12 — 14.05.2022
Jelena Jureša Ghent
performance — premiere
| English, Serbo-Croatian → NL, FR | ⧖ ±1h10 | €16 / €13 | standing, no seating
In medical terms, APHASIA, the title of Jelena Jureša’s new creation, refers to a condition that robs you of the ability to speak or to find the words to form a complete sentence. APHASIA, the performance, reconstructs an evening in a nightclub, in a post-war region, some thirty years after the war. A woman dancing in the sweaty, partying crowd suddenly recognizes the DJ. She carefully studies his movements, comparing them then and today, and she gradually makes out the face of a war criminal who was never convicted: “the man who kicks the dead”. Together with musicians Alen and Nenad Sinkauz and dancer cum actress Ivana Jozić, Jureša questions the dynamics of polarization, compliance with authority and the lure of group violence. In the setting of a night club, she brings us face-to-face with the absurdity of the collective silence that so often surrounds crime. A central role is set aside here for the bystanders. What does it mean to be a witness? To participate tacitly in violence?
See website aphasia.be
APHASIA performance is developed at the intersection of music, film, storytelling, and dance. Immersed in the atmosphere of a nightclub, the audience physically participates in an intimate investigation of violence, the world of perpetrators, bystanders, and individual responsibility. One can imagine the audience’s attention gradually shifting from an archival film to a DJ set, to a dance solo, to an integrated concert, intersected by the interventions of the female narrator who ponders about the “monsters and us”.
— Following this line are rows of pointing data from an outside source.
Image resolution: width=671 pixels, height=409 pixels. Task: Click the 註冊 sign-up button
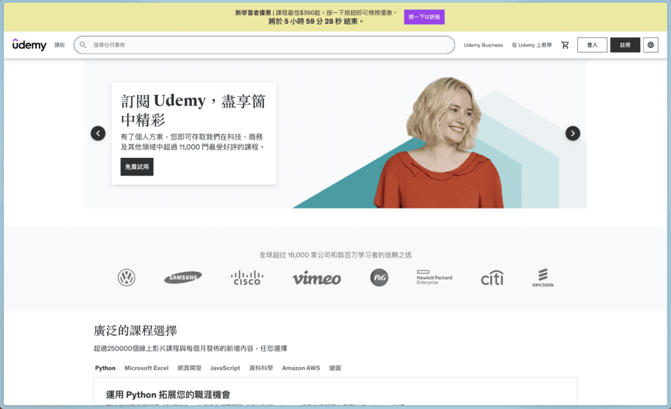click(625, 45)
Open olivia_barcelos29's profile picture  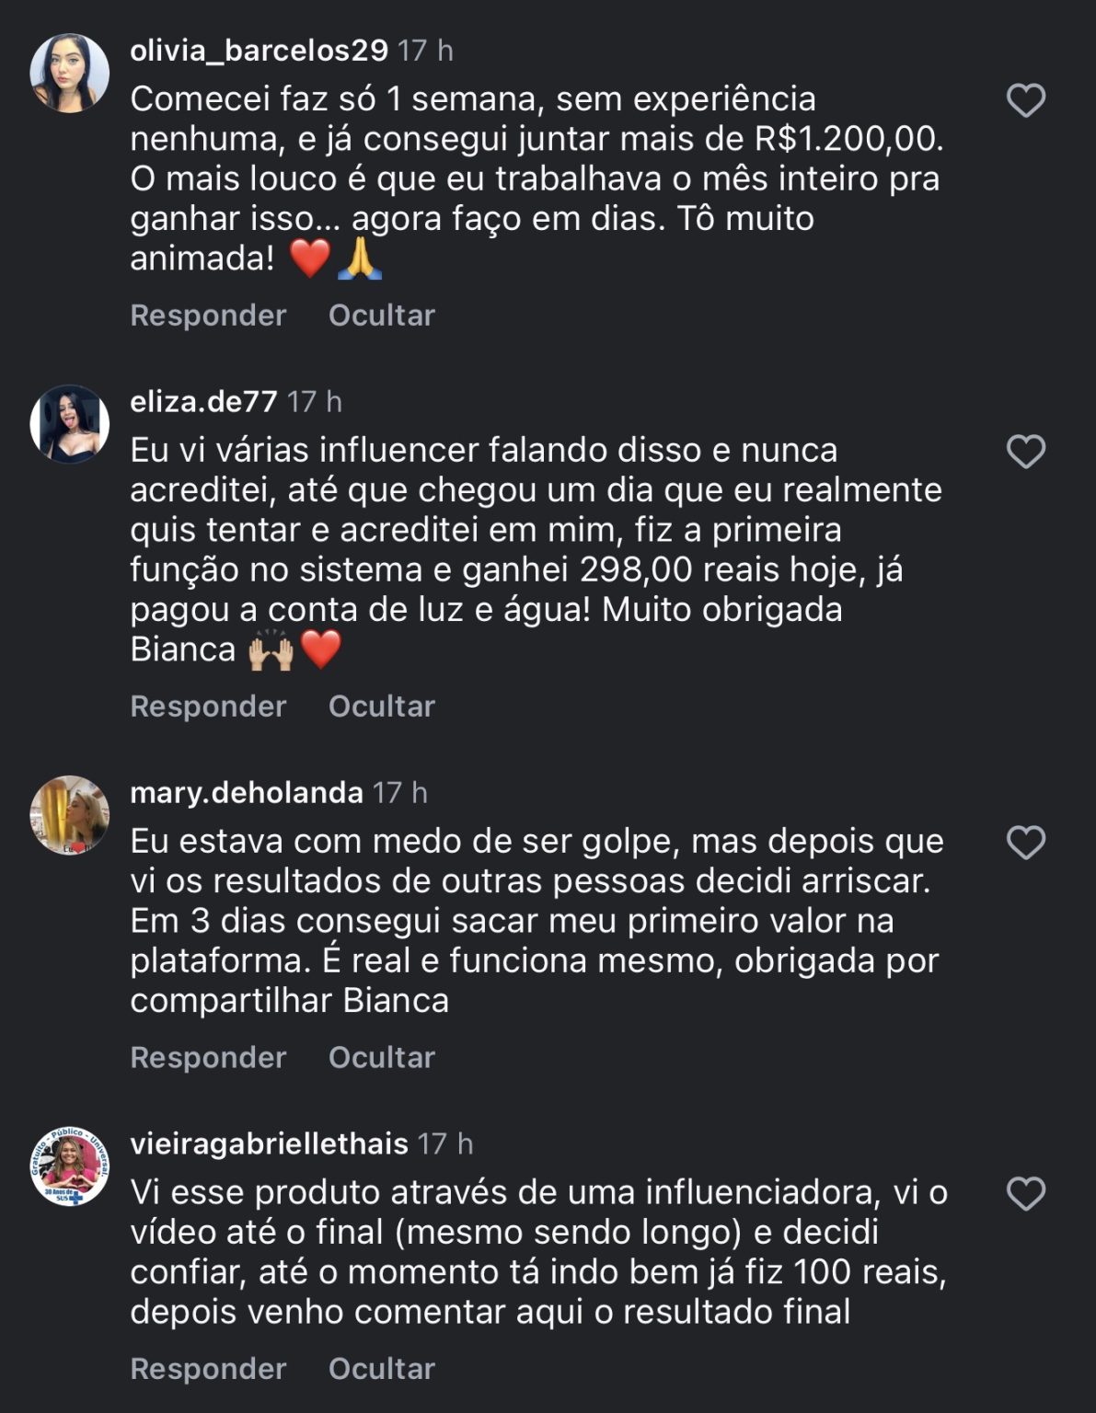click(70, 73)
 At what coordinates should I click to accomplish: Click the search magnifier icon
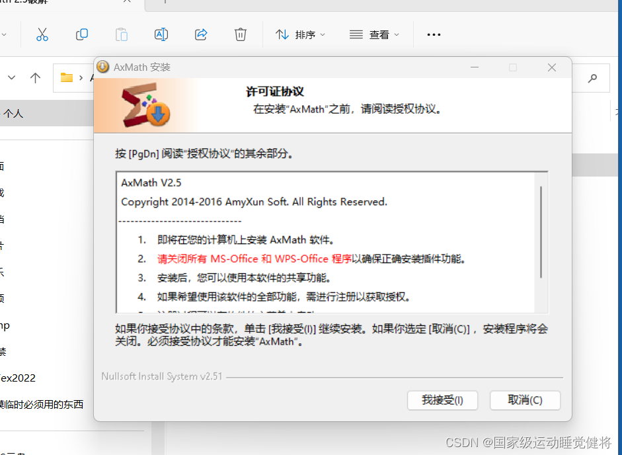(592, 78)
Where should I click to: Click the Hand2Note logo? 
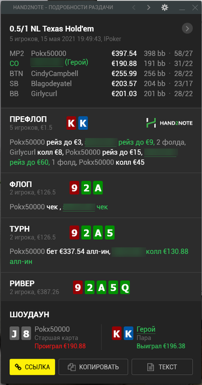(169, 123)
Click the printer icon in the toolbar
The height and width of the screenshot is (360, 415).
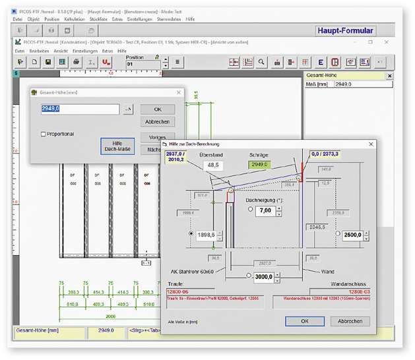point(77,62)
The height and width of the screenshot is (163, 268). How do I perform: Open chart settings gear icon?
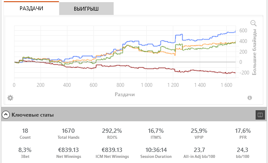coord(10,98)
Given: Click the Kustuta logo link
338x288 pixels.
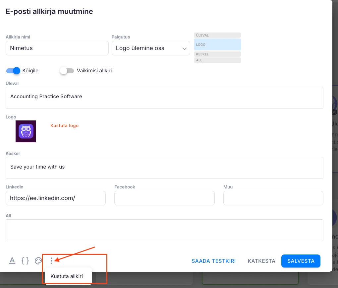Looking at the screenshot, I should (64, 125).
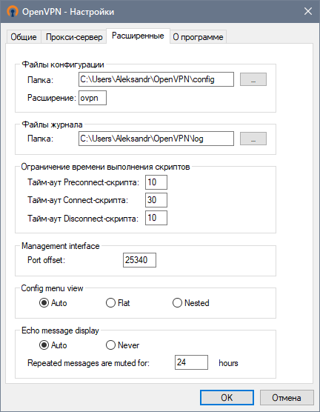
Task: Switch to the Общие tab
Action: [x=24, y=37]
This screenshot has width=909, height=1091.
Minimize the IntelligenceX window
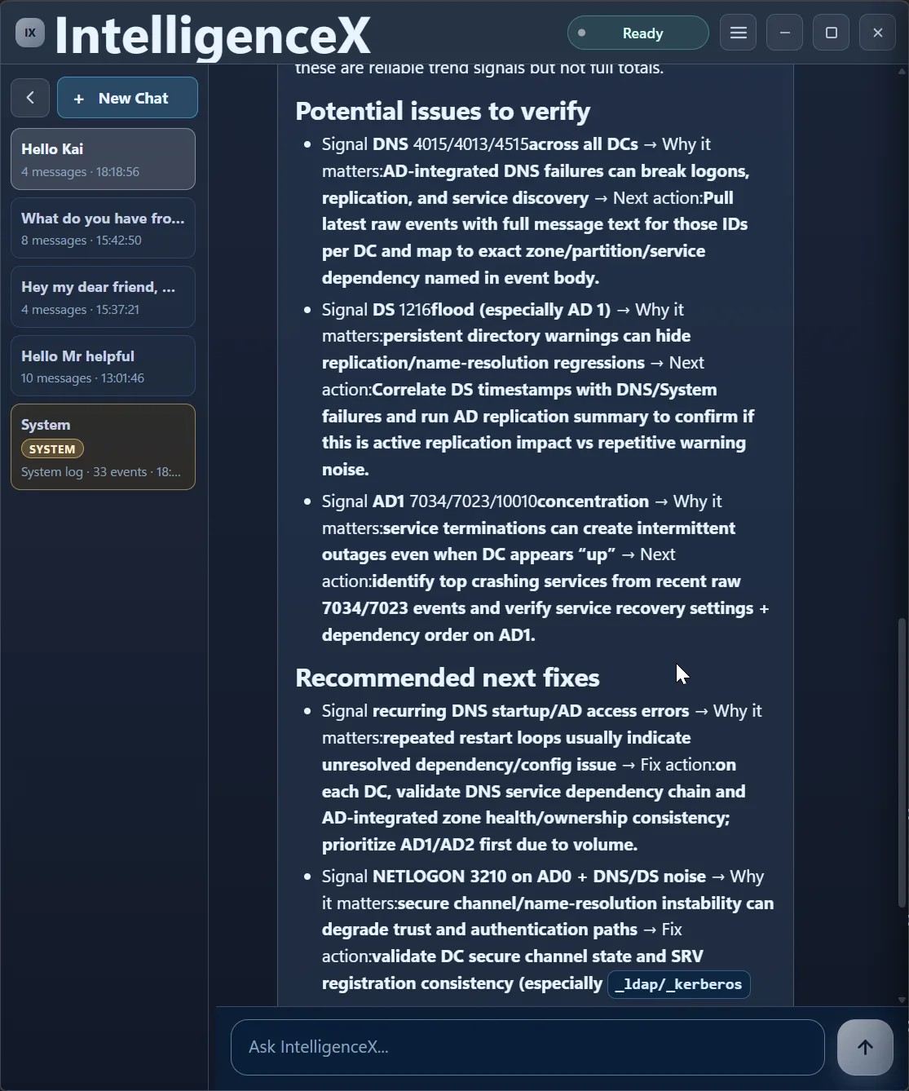coord(784,33)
In 2004, on the occasion of the so-called “Yugoslavia Tribunal” in The Hague, the Croatian author Slavenka Drakulić wrote They Would Never Hurt a Fly, a poignant testimony about war criminals and about “us”; notwithstanding that perpetrators usually get more media space than victims, and despite legitimate fears that discussing the criminals’ motives at length might extend understanding towards them. Yet her text – which clearly refers to what Hannah Arendt wrote about the Eichmann process 40 years earlier – is a profound account in which Drakulić searches with utmost care for an answer to the following question: what is it that turns a pleasant, affable individual, the kind neighbour, into a criminal.
The moral standpoint we occupy as distant witnesses, judging the psychology of an individual faced with war or societal havoc, rests on ability to distinguish between good and evil. However, research teaches us that situational power triumphs over individual power. Under distinctive circumstances and severe social pressure, ordinary people can commit the most unimaginable crimes.
Whispers, rumours on perpetration and standing by, complicity and violence; every revolution, every genocide, has its soundtrack.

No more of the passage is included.